Die Ärzte gehen:"Wir können nichts mehr tun"

Die Ärzte gehen: Angelika Pflaum gehörte zu den führenden Köpfen im Kampf um den Erhalt des Hersbrucker Krankenhauses. Die Mutter von vier Kindern sitzt seit elf Jahren im Hersbrucker Stadtrat. Die Gesundheitspolitik will sie im Auge behalten.

Angelika Pflaum gehörte zu den führenden Köpfen im Kampf um den Erhalt des Hersbrucker Krankenhauses. Die Mutter von vier Kindern sitzt seit elf Jahren im Hersbrucker Stadtrat. Die Gesundheitspolitik will sie im Auge behalten.

(Foto: oh)

Hersbrucker Bürgerinitiative gibt ihren Kampf ums Krankenhaus auf

Interview von Dietrich Mittler

Um ihr Krankenhaus vor der Schließung zu bewahren, ließ die Bürgerinitiative "Unser Herz schlägt fürs Hersbrucker Krankenhaus" nichts unversucht. Geholfen hat das alles nichts, die Bürgerinitiative stellt nun ihren Kampf ein. Das Krankenhaus in Lauf hat die Behandlung der Hersbrucker übernommen. Angelika Pflaum - Mitorganisatorin des Widerstands - zieht Bilanz.

SZ: Sie geben jetzt tatsächlich auf?

Angelika Pflaum: Für unser Hersbrucker Krankenhaus können wir nichts mehr tun.

Vergangenes Jahr sah es so aus, als ob sich einflussreiche Politiker an die Seite der Bürgerinitiative stellen - allen voran Hubert Aiwanger, Chef der Freien Wähler.

Herr Aiwanger hat vor der Landtagswahl große Versprechen gemacht, sich für den Erhalt unseres Krankenhauses einzusetzen. Seitdem er stellvertretender Ministerpräsident ist, hören wir nichts mehr von ihm.

Gesundheitsministerin Melanie Huml?

Auch sie hat uns enttäuscht. Nicht einmal die Praxis des ärztlichen Bereitschaftsdienstes bleibt uns erhalten.

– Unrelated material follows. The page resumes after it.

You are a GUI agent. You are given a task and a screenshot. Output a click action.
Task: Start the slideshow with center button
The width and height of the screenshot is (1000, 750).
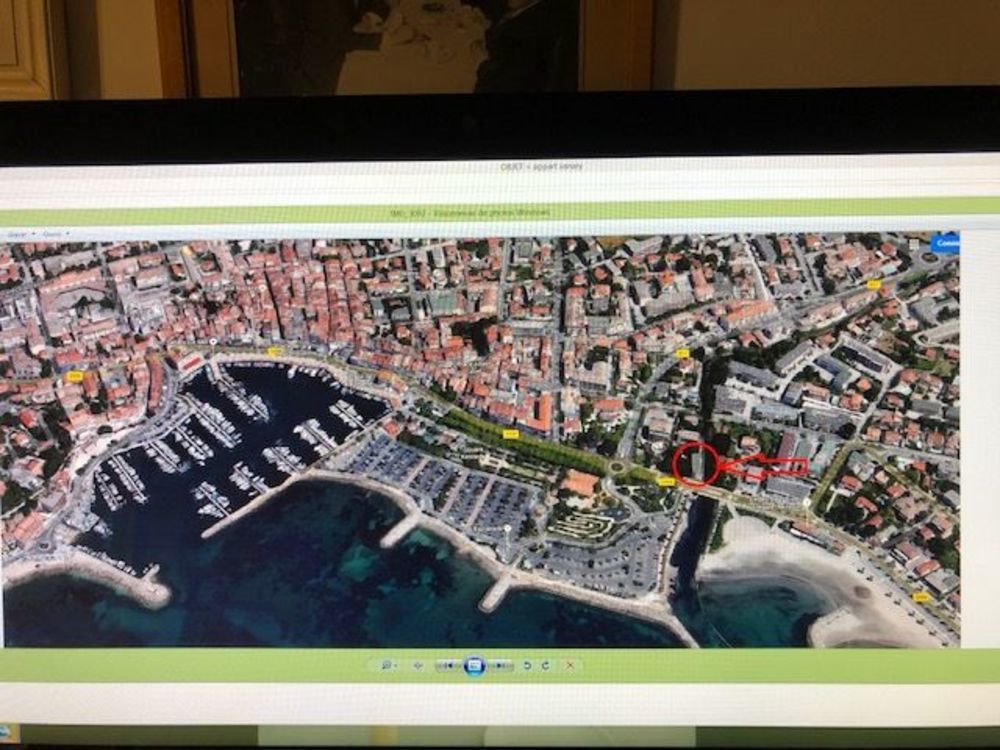click(x=475, y=665)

Ist es wirklich so tragisch, dass es das Krankenhaus nicht mehr gibt? Sie haben doch viele Fachärzte in Hersbruck.

Stopp! Wir hatten hier viele praktizierende Ärzte. Von den sieben Belegärzten, die im Krankenhaus gearbeitet haben, sind fünf abgewandert. Zudem: Eine orthopädische Praxis wird gehen, und eine gynäkologische Praxis ist auch verkauft worden. Weil die Kassenarzt-Sitze mitgenommen werden, besteht auch keine Chance, dass Hersbruck wieder Ärzte hinzugewinnt.

Und das hat aus Ihrer Sicht Folgen - nur medizinische?

Nein, Arbeitsplätze gehen verloren, etwa in der Pflege. Wir bangen auch um die Apotheken. Die Patienten, die nun nach Lauf fahren, werden dort ihre Medikamente abholen und weitere Besorgungen machen. So geht für Hersbruck viel Kaufkraft verloren.

Von Hersbruck aus sind es gut 14 Kilometer nach Lauf. So weit ist das doch nicht.

Wirklich schlimm wird es für die Menschen im Umland. Die müssen jetzt teilweise mit dem Bus erst nach Hersbruck fahren, dort in einen Zug umsteigen, um dann in Lauf noch einmal in einen Bus zu wechseln, der sie zum Krankenhaus bringt. Eine Tortur für alte Menschen, aber nicht nur für sie.

Wären nicht die Kosten zu hoch gewesen, um das Hersbrucker Haus zu sanieren?

Uns wurde immer vorgehalten, dass die Renovierung des Hersbrucker Krankenhauses 26 Millionen Euro gekostet hätte. Jetzt zahlt der Freistaat 36 Millionen Euro, damit in Lauf zwei neue Operationsräume angebaut werden. Zwei OP-Räume, die in Hersbruck schon da waren. Das ärgert mich unsäglich.

Das Hersbrucker Krankenhaus war beliebt - aber . . .

Aber dort wurden Fälle behandelt, die nicht so viel Geld bringen. Die medizinische Grundversorgung der Bevölkerung wird einfach zu schlecht finanziert.

War ihr Kampf also umsonst?

Nein. Wir würden es immer wieder tun. Wir hatten den Kampf begonnen mit dem Spruch von Bertolt Brecht: "Wer kämpft, kann verlieren. Wer nicht kämpft, hat schon verloren." Wir werden weiterhin ein Auge auf die Gesundheitspolitik haben!